Between these two meetings, on August 31, Bertolt Brecht and Kurt Weill staged, in Berline, their first performance of the Dreigroschenoper (Three-Penny Opera) — a well-received parody on the municipal political corruption found in the largest cities of Europe in the aftermath of the war. In 1933 both Brecht and Weill emigrated from Germany. Whereas Brecht would eventually find his way to Denmark and later Finland, Kurt Weill took up residence in Paris before he fled to the US via London. By 1943 both had arrived in the United States, but only Weill, of Jewish faith, would remain and become a US citizen. The disaffected Christian, Eugen Berthold Friedrich Brecht, returned to Germany in 1947 after being dragged before the US Congress where he was falsely accused of being a communist agitator.
Yes, both Brecht and Weill shared a socialist world view, but Brecht had never joined the communist party, and who in Congress would call out a German-American, Jewish composer who lived in New York City and wrote Broadway musicals? In the end, Brecht was intellectually sharp and provocative; Weill was entertaining. Had we better listened to the socialist critique of these two important artistic figures on the negative effects of market corruption in their day, we would surely not, in our own day, be in the situation that we are now.
In 1928 the SPD, Germany’s preeminent socialist party, received nearly 30 percent of the popular vote. Other than its willingness to share power with the pro-market, pro-republic, centrist parties including the Deutsche Demokratische Partei (DDP - German Democratic Party), the Zentrum (Centrist Party), Bayerissche Volkspartei (BVP - Bavarian People’s Party), and Deutsche Volkspartei (German People’s Party), it is difficult to explain the SPD’s success. On the one hand, the SPD tolerated the communists, and on the other hand, those who wanted to return to imperial rule were very inclusive in their spectrum of adherents. After all, the Nationalsozialisten, the so-called NAZIs — namely, the Nationalsozialistische Deutsche Arbeiterpartei (NSDAP) — began as a pro-worker party that wanted to restore the fallen Deutsches Reich (2nd German Empire).
Perhaps it was because Kaiser Wilhelm II had fled Germany just before the armistice was signed.
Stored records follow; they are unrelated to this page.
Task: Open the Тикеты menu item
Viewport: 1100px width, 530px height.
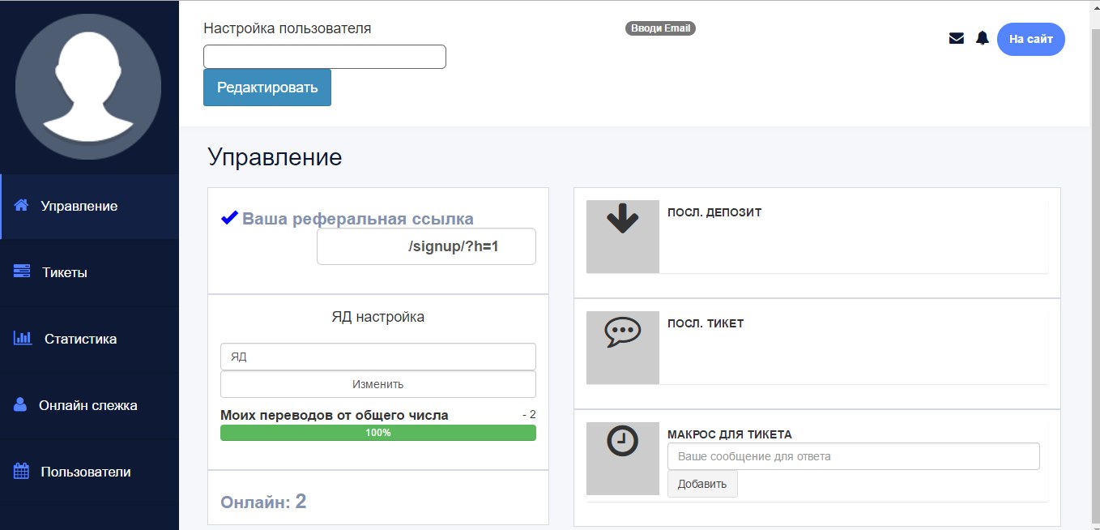Action: [x=65, y=272]
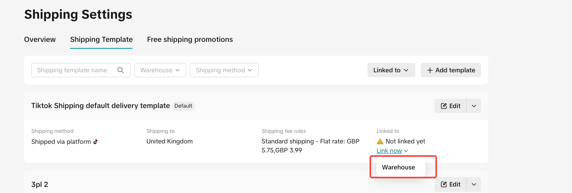Image resolution: width=572 pixels, height=193 pixels.
Task: Click the plus icon on Add template
Action: pyautogui.click(x=430, y=70)
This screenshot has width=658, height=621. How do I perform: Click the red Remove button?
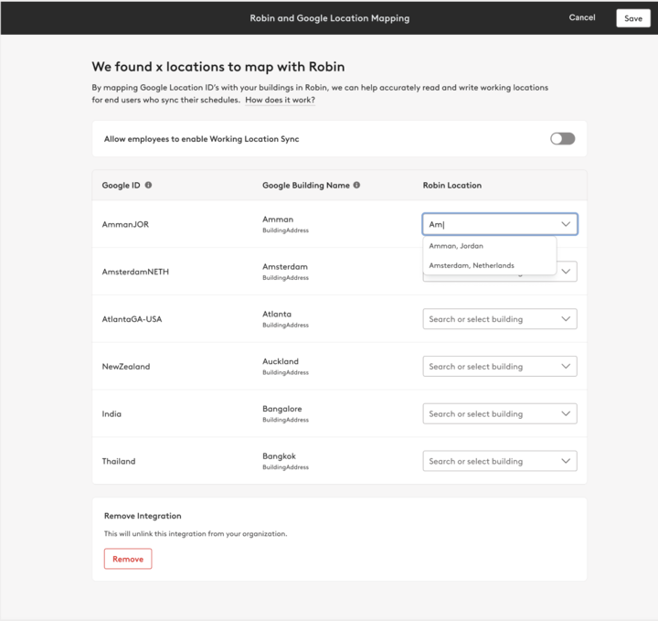tap(128, 559)
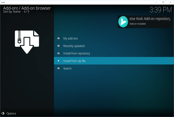Click the small icon beside Install from zip file
The image size is (174, 117).
click(x=58, y=61)
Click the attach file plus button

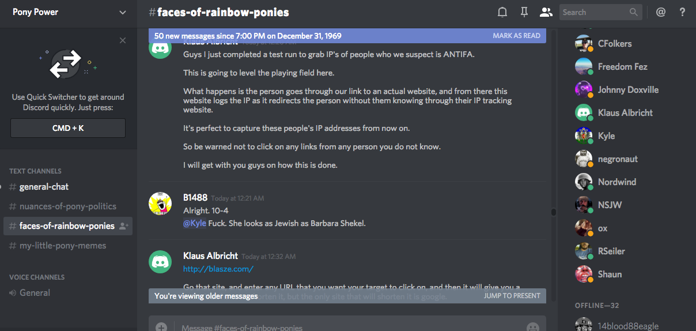[161, 327]
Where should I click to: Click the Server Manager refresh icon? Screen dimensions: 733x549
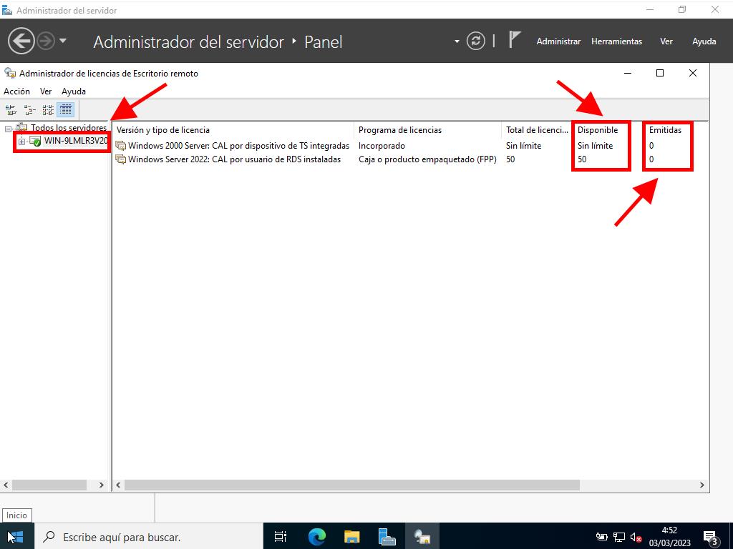[475, 41]
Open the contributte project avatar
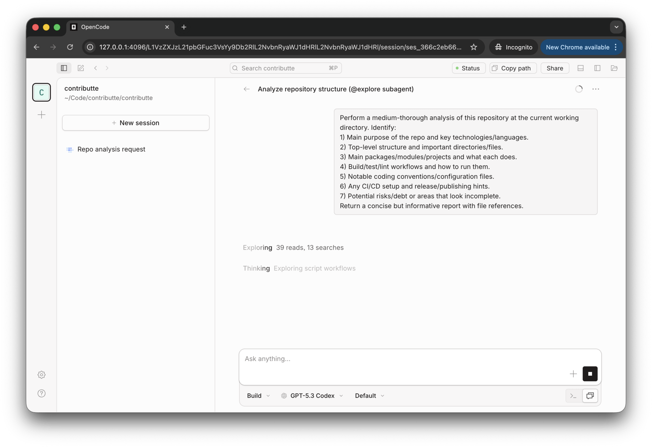This screenshot has height=447, width=652. [41, 92]
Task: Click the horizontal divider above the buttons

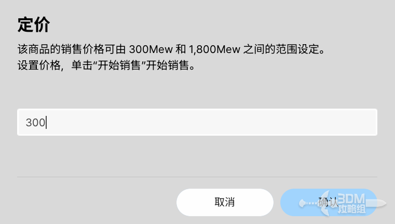Action: pos(197,177)
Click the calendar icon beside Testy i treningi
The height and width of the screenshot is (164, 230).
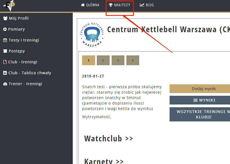tap(5, 40)
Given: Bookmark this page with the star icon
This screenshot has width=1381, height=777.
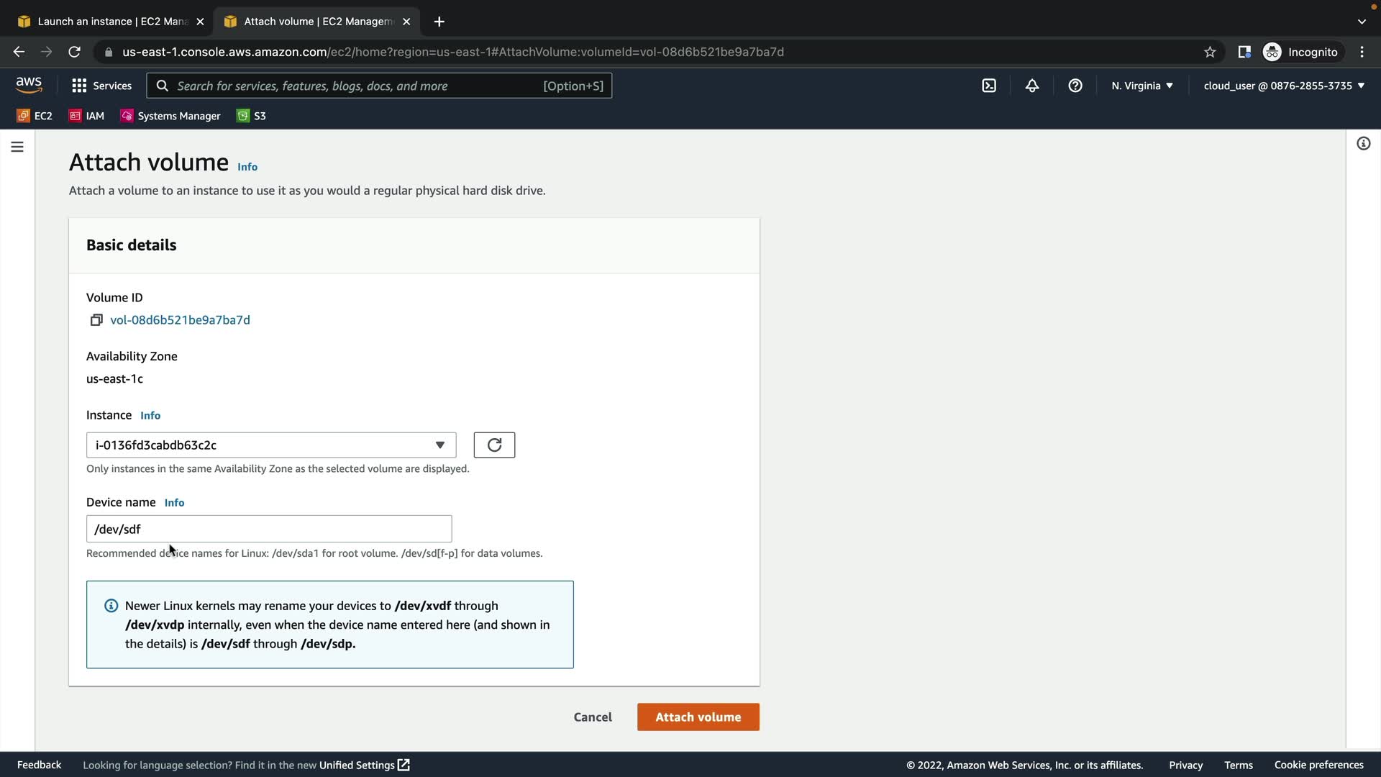Looking at the screenshot, I should 1210,52.
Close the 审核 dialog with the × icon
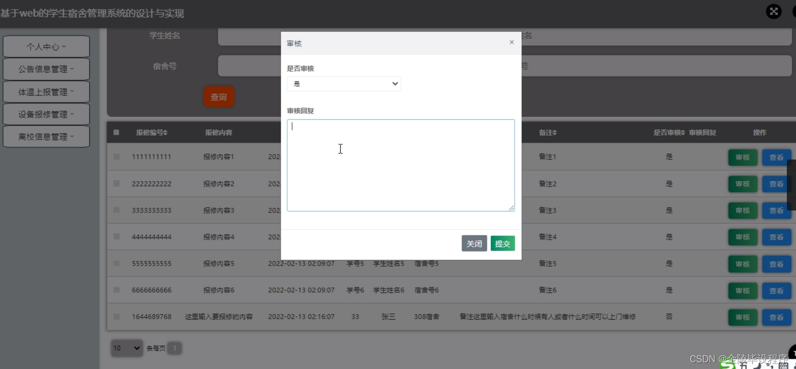Screen dimensions: 796x369 pos(511,42)
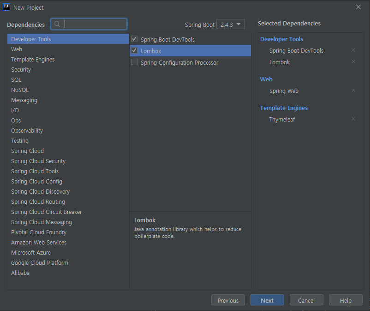Select the Template Engines category
Viewport: 370px width, 311px height.
(33, 59)
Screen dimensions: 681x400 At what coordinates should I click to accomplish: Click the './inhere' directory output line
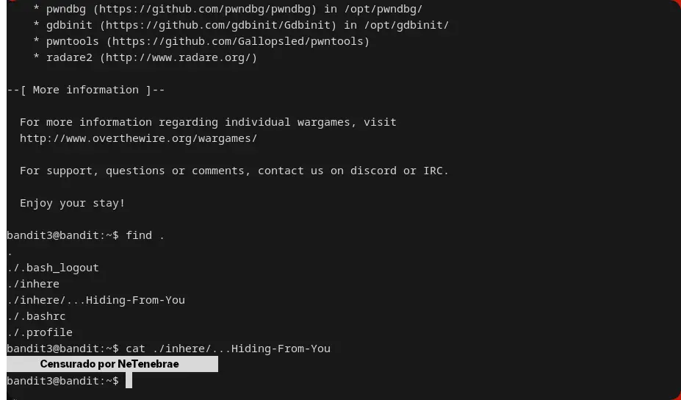pos(33,284)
Perhaps, it was because the SPD was quick to embrace the newly formed republic, and there was great misery spread over a large swath of the population by the war’s end. This said, the German economy was recovering. Had the French not occupied Germany for so long, and had the British not continued to insist on war reparations, history would surely have taken another course. Then too, it had always been the goal of the British to stifle German economic growth.
Rather than ending the payment of reparations for a war in which Germany was just as much a victim as an aggressor, the Young Plan finished by prolonging them, and the bankers stood ready to cash in.